Exercise:
Rewrite the entries below as a JSON list of strings, with one string for each line and blank lines omitted.

Provided data:
— begin —
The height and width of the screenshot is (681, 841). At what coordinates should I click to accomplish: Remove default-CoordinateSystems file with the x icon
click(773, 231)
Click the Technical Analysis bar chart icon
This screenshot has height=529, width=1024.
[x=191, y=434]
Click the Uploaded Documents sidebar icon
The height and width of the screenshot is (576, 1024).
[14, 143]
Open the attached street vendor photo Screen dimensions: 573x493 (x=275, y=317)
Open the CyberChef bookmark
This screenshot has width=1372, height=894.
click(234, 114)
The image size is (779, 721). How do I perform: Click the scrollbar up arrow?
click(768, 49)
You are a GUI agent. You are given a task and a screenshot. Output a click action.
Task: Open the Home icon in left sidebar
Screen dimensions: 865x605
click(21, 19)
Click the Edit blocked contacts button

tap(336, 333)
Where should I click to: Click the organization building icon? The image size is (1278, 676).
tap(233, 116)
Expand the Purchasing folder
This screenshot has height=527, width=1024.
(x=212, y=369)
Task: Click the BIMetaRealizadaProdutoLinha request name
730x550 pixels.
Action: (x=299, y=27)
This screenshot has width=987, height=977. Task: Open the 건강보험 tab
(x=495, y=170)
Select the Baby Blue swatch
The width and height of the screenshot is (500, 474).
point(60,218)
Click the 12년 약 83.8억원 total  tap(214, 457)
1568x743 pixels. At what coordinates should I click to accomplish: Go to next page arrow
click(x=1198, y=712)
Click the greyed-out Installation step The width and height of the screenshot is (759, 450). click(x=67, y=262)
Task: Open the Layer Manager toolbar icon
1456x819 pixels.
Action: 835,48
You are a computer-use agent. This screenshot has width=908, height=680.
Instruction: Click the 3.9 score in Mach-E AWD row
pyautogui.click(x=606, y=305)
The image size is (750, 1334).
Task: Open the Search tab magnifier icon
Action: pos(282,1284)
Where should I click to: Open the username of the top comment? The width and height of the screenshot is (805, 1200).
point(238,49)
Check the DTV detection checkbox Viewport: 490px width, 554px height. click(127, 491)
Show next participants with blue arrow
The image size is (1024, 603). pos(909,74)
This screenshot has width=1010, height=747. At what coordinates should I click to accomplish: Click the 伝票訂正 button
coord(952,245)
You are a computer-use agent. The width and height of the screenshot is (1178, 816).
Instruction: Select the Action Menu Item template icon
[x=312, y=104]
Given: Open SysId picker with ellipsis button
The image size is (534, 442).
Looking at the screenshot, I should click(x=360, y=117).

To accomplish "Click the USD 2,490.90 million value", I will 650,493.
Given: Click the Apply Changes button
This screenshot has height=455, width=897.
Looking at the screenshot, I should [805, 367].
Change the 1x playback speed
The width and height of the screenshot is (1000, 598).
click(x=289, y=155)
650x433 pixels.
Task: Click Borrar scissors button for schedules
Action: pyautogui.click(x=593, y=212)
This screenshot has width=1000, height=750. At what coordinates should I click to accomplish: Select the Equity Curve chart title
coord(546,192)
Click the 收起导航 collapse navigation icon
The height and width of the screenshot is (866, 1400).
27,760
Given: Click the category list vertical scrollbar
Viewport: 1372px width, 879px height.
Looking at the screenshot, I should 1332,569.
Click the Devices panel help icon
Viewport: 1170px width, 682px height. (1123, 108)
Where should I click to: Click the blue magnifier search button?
— end —
Response to this task:
[
  "The height and width of the screenshot is (681, 841). At what coordinates should I click to accomplish: Remove default-CoordinateSystems file with the x icon",
  "click(773, 231)",
  "Click the Technical Analysis bar chart icon",
  "This screenshot has height=529, width=1024.",
  "[x=191, y=434]",
  "Click the Uploaded Documents sidebar icon",
  "The height and width of the screenshot is (576, 1024).",
  "[14, 143]",
  "Open the attached street vendor photo Screen dimensions: 573x493 (x=275, y=317)",
  "Open the CyberChef bookmark",
  "This screenshot has width=1372, height=894.",
  "click(234, 114)",
  "The image size is (779, 721). How do I perform: Click the scrollbar up arrow?",
  "click(768, 49)",
  "You are a GUI agent. You are given a task and a screenshot. Output a click action.",
  "Task: Open the Home icon in left sidebar",
  "Screen dimensions: 865x605",
  "click(21, 19)",
  "Click the Edit blocked contacts button",
  "tap(336, 333)",
  "Where should I click to: Click the organization building icon? The image size is (1278, 676).",
  "tap(233, 116)",
  "Expand the Purchasing folder",
  "This screenshot has height=527, width=1024.",
  "(x=212, y=369)",
  "Task: Click the BIMetaRealizadaProdutoLinha request name",
  "730x550 pixels.",
  "Action: (x=299, y=27)",
  "This screenshot has width=987, height=977. Task: Open the 건강보험 tab",
  "(x=495, y=170)",
  "Select the Baby Blue swatch",
  "The width and height of the screenshot is (500, 474).",
  "point(60,218)",
  "Click the 12년 약 83.8억원 total  tap(214, 457)",
  "1568x743 pixels. At what coordinates should I click to accomplish: Go to next page arrow",
  "click(x=1198, y=712)",
  "Click the greyed-out Installation step The width and height of the screenshot is (759, 450). click(x=67, y=262)",
  "Task: Open the Layer Manager toolbar icon",
  "1456x819 pixels.",
  "Action: 835,48",
  "You are a computer-use agent. This screenshot has width=908, height=680.",
  "Instruction: Click the 3.9 score in Mach-E AWD row",
  "pyautogui.click(x=606, y=305)",
  "The image size is (750, 1334).",
  "Task: Open the Search tab magnifier icon",
  "Action: pos(282,1284)",
  "Where should I click to: Open the username of the top comment? The width and height of the screenshot is (805, 1200).",
  "point(238,49)",
  "Check the DTV detection checkbox Viewport: 490px width, 554px height. click(127, 491)",
  "Show next participants with blue arrow",
  "The image size is (1024, 603). pos(909,74)",
  "This screenshot has width=1010, height=747. At what coordinates should I click to accomplish: Click the 伝票訂正 button",
  "coord(952,245)",
  "You are a computer-use agent. The width and height of the screenshot is (1178, 816).",
  "Instruction: Select the Action Menu Item template icon",
  "[x=312, y=104]",
  "Given: Open SysId picker with ellipsis button",
  "The image size is (534, 442).",
  "Looking at the screenshot, I should click(x=360, y=117).",
  "To accomplish \"Click the USD 2,490.90 million value\", I will 650,493.",
  "Given: Click the Apply Changes button",
  "This screenshot has height=455, width=897.",
  "Looking at the screenshot, I should [805, 367].",
  "Change the 1x playback speed",
  "The width and height of the screenshot is (1000, 598).",
  "click(x=289, y=155)",
  "650x433 pixels.",
  "Task: Click Borrar scissors button for schedules",
  "Action: pyautogui.click(x=593, y=212)",
  "This screenshot has width=1000, height=750. At what coordinates should I click to accomplish: Select the Equity Curve chart title",
  "coord(546,192)",
  "Click the 收起导航 collapse navigation icon",
  "The height and width of the screenshot is (866, 1400).",
  "27,760",
  "Given: Click the category list vertical scrollbar",
  "Viewport: 1372px width, 879px height.",
  "Looking at the screenshot, I should 1332,569.",
  "Click the Devices panel help icon",
  "Viewport: 1170px width, 682px height. (1123, 108)",
  "Where should I click to: Click the blue magnifier search button?"
]